Italy does not offer extensions for its taxpayers, and the penalties can be quite steep. If a taxpayer files more than 30 days late, the penalty ranges from 120-240% of the taxes due.
Social Security in Italy
Both employers and employees are responsible for contributing to Italy’s social security. Employers will generally withhold the necessary contributions from the employee’s pay.
The US-Italy Totalization Agreement is an agreement relating to social security for dual-citizens. It means that social security taxes are paid in respect to residency, duration of time spent in either country, the location of your employer, as well as your presumed future intentions. In some cases, you choose between paying into either Italian or American Social Security.
Is Foreign Income Taxed Within Italy?
If you are considered a tax resident in Italy, you are going to be taxed on your worldwide income. If you are not considered a tax resident in Italy, you will only be taxed on income that is Italian sourced.

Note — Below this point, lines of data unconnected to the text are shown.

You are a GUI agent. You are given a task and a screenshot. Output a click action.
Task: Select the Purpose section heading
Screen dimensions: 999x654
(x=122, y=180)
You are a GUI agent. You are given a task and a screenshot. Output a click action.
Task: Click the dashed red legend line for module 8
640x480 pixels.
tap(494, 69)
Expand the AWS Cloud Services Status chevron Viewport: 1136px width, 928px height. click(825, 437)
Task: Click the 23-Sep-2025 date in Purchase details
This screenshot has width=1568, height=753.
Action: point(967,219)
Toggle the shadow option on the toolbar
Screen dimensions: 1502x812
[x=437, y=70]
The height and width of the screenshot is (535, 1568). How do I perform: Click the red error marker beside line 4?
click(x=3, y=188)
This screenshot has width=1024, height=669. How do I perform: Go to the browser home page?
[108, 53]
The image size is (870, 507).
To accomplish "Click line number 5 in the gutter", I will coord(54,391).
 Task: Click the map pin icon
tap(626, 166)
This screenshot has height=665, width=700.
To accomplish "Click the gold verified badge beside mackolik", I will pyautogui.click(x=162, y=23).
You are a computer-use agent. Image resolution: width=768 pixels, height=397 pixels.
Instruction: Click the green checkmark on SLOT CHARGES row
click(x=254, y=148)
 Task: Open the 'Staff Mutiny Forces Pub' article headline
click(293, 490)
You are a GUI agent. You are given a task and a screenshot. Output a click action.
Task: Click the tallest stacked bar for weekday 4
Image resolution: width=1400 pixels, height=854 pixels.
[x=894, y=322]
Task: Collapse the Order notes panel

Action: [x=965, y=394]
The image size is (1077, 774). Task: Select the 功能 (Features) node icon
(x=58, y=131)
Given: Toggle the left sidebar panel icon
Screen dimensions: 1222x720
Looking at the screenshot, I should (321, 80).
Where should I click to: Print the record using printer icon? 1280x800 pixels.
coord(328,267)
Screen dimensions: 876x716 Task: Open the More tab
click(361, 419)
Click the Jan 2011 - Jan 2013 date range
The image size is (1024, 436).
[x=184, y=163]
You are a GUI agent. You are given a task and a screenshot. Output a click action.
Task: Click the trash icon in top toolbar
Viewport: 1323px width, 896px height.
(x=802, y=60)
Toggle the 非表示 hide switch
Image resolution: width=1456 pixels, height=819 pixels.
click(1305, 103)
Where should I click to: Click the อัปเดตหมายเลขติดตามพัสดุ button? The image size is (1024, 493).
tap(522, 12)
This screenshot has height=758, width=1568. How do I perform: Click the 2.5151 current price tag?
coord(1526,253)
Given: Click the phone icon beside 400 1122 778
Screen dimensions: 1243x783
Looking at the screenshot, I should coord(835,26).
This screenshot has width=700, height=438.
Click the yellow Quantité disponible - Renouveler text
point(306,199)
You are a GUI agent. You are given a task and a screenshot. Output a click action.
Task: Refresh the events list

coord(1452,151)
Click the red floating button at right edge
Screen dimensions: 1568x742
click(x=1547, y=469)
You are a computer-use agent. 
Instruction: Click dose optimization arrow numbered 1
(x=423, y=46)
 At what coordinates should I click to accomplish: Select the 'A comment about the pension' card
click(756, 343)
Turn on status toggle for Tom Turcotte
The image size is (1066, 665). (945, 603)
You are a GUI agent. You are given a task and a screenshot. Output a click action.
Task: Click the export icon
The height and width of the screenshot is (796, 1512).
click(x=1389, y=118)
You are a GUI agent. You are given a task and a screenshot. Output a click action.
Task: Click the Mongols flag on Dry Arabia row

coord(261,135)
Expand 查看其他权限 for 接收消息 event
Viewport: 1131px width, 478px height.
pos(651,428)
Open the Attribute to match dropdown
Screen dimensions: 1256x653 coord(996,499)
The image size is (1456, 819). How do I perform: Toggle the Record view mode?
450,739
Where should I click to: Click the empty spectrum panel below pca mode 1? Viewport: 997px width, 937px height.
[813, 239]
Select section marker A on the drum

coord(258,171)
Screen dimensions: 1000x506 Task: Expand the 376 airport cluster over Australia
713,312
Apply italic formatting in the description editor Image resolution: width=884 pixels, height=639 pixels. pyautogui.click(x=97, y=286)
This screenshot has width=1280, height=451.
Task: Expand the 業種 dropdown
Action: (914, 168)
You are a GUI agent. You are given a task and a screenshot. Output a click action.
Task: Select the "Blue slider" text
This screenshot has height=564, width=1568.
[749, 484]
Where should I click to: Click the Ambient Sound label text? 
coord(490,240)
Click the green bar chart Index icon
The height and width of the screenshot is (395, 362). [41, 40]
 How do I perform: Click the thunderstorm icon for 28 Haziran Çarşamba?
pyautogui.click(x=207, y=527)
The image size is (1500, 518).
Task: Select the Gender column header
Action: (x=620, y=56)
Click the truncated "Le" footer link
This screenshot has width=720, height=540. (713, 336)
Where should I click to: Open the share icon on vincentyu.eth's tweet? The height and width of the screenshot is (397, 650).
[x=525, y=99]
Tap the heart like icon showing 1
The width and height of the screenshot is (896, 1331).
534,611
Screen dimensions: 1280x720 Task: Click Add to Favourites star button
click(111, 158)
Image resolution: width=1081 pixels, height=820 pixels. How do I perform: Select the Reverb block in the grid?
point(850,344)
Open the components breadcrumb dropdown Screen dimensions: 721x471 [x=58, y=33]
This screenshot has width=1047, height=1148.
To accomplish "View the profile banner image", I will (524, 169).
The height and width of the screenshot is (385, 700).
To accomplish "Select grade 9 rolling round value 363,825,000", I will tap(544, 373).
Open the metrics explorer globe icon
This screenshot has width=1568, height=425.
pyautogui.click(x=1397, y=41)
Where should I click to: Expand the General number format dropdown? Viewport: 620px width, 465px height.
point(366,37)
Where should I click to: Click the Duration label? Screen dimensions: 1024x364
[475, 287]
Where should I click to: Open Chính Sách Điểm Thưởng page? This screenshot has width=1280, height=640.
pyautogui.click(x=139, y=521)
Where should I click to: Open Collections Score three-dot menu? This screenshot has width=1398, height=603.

The Italian Tax Authority requires expats to report all assets held outside the country, including savings accounts and property. If you hold assets outside of Italy, you must file a monitoring return form along with your Italian tax return, which is due September 30 each year. In addition, all investment or cash transfers in and out of the country must be reported. At the present time there is no plan to tax the assets or transfers, but failure to file the monitoring form may result in stiff penalties.
Other Taxes in Italy
In addition to income tax, there are other forms of taxation in Italy.
Non-cash compensation is considered taxable, though at different levels. A company car, for example, has value calculated by the Italian Car Associated (ACI) in order to determine the cost to run the car per kilometer. Other non-cash compensation, such as housing, is treated like normal income.
Italy has taxes on real estate that vary on the value of the real estate property and the tax rate of the municipality in which it is located. The tax rates range from .2% to .76%
Inheritance tax comes and goes in Italy, and currently there is no inheritance or gift taxes in Italy.